FirstGov is a gift from Eric Brewer, one of the founders of Inktomi Corp. Inktomi is the "index" inside the most popular information portals on the Internet. It processes more than 70 million queries a day against its 500 million pages of information, each in less than a quarter of a second. The technology even allows the searching of pages that lack metatags or data descriptors — a prevalent problem among federal Web pages. The General Services Administration hopes FirstGov will become the index inside all information portals that wish to search for government information.

The fundamental concept behind FirstGov is that the first use of government information should be free to all Americans. That means people should be able to access all government- published information in a manner that maintains the integrity of the information, protects citizens' privacy as they search and provides the service at no cost — including no use of intrusive banner advertising.

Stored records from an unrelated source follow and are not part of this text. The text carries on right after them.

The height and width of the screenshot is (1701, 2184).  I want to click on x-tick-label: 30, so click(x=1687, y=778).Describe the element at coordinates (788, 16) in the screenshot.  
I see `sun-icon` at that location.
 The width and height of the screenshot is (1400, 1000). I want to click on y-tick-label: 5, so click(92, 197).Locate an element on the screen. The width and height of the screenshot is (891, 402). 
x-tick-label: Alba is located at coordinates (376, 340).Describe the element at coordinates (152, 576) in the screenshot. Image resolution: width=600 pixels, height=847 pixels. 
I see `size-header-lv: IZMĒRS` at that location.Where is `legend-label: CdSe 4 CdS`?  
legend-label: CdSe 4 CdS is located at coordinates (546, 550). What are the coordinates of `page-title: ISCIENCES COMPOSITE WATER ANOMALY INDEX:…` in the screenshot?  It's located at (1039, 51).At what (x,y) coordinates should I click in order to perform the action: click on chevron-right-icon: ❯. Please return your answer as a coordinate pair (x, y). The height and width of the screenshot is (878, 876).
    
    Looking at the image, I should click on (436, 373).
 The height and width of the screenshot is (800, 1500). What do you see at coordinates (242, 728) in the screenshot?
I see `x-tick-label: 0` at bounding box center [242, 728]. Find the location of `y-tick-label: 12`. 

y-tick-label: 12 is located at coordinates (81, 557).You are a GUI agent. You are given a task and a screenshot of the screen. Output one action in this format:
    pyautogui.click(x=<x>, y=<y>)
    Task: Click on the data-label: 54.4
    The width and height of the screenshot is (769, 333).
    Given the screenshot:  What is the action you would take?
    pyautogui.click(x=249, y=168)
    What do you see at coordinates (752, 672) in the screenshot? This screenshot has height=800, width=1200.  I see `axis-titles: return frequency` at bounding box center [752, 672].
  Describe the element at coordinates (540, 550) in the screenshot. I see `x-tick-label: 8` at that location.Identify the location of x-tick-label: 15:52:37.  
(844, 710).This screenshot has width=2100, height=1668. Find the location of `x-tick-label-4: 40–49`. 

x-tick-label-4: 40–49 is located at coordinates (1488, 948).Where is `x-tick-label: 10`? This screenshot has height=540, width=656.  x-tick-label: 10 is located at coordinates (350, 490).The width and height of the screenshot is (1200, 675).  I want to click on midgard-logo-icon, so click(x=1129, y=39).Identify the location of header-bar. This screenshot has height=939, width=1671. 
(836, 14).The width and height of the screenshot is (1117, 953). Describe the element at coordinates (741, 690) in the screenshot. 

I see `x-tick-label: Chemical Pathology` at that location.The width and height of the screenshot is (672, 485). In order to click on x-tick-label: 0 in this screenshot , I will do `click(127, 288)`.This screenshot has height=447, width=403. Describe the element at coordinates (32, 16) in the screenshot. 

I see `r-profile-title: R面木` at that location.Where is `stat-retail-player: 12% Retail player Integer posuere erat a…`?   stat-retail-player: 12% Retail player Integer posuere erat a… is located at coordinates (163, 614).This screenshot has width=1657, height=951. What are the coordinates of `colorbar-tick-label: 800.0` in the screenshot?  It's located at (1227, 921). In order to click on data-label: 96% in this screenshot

That concept will be encouraged through a FirstGov "brand." Within days, the Commerce Business Daily will publish the conditions of the brand and solicit feedback from potential industry partners. All companies that comply with the brand requirements will be allowed to display the brand on their Web sites. The objective is to leverage the innovation of the private sector to make citizens' information searches quick and hassle-free.

In the longer term, making all of the government's published information available likely will result in pressure to align agencies' regulatory and enforcement roles. Citizens presented with conflicting information from agencies will demand that we rationalize and streamline our bureaucracy.

We should earnestly begin developing virtual organizations that operate horizontally across the federal government, as Access America has done. That is the Internet Age organizational model, and we should begin broadly implementing it — now.

At the very least, FirstGov should result in more traffic and greater scrutiny of information published on federal Web sites. What every department, bureau and agency should do now is clean up all existing Web sites. Ensure that every link is good, that every page has an owner and that all pages present a consistent, professional appearance. Take advantage of the Section 508 accessibility requirements to review all sites and pages.

We may not be able to change the way the government is organized, but at least we can make sure that it looks as if it is. FirstGov is our first step.

—Piatt is the chief information officer at the General Services Administration.